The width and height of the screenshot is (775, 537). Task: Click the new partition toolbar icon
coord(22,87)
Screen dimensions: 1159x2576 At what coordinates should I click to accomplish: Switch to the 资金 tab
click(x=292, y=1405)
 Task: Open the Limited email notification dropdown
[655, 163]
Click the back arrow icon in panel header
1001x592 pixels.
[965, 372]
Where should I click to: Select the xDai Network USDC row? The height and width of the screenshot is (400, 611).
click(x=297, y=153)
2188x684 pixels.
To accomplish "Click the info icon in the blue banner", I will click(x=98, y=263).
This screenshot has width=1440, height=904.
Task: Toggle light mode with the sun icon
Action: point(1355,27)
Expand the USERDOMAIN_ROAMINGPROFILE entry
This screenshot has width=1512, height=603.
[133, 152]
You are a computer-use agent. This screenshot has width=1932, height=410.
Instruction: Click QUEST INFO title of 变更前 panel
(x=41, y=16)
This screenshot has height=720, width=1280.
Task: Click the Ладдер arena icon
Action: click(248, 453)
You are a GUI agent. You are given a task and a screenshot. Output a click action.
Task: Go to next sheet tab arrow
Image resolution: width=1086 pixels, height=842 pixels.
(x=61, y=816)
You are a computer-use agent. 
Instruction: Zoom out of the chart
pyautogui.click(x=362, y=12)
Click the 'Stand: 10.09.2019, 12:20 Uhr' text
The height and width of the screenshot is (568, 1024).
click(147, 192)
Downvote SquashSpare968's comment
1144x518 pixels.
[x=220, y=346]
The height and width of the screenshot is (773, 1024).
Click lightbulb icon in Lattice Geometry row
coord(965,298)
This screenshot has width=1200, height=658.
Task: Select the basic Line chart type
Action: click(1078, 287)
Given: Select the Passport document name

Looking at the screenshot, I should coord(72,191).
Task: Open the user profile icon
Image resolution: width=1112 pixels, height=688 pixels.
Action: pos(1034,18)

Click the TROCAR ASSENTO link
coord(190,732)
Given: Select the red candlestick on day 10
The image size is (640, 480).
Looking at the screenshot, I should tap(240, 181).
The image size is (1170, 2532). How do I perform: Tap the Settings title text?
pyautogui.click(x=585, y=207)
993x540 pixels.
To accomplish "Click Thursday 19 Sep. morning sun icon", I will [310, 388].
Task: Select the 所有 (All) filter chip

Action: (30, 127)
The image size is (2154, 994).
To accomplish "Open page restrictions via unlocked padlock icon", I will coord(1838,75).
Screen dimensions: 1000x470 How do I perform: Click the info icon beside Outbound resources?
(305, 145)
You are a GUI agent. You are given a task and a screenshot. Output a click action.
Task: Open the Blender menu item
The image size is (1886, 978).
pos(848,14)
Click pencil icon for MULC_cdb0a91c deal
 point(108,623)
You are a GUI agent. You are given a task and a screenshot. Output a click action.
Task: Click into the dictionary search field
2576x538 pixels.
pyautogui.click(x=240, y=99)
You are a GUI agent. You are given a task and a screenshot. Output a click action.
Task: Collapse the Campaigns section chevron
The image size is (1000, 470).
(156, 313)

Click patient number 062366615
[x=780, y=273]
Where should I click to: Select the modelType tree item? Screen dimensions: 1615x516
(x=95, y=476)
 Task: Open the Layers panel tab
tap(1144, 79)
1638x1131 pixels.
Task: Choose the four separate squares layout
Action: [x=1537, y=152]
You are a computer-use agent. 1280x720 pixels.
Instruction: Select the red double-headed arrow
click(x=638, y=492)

☆ ☆ ☆ ☆ ☆ ☆ ☆

● **About this exercise**:
Return exactly, and only, the lines from the start of the listing through the line with "Click the back arrow icon in panel header".

● **Answer to the problem**:
The width and height of the screenshot is (775, 537). Task: Click the new partition toolbar icon
coord(22,87)
Screen dimensions: 1159x2576 At what coordinates should I click to accomplish: Switch to the 资金 tab
click(x=292, y=1405)
 Task: Open the Limited email notification dropdown
[655, 163]
Click the back arrow icon in panel header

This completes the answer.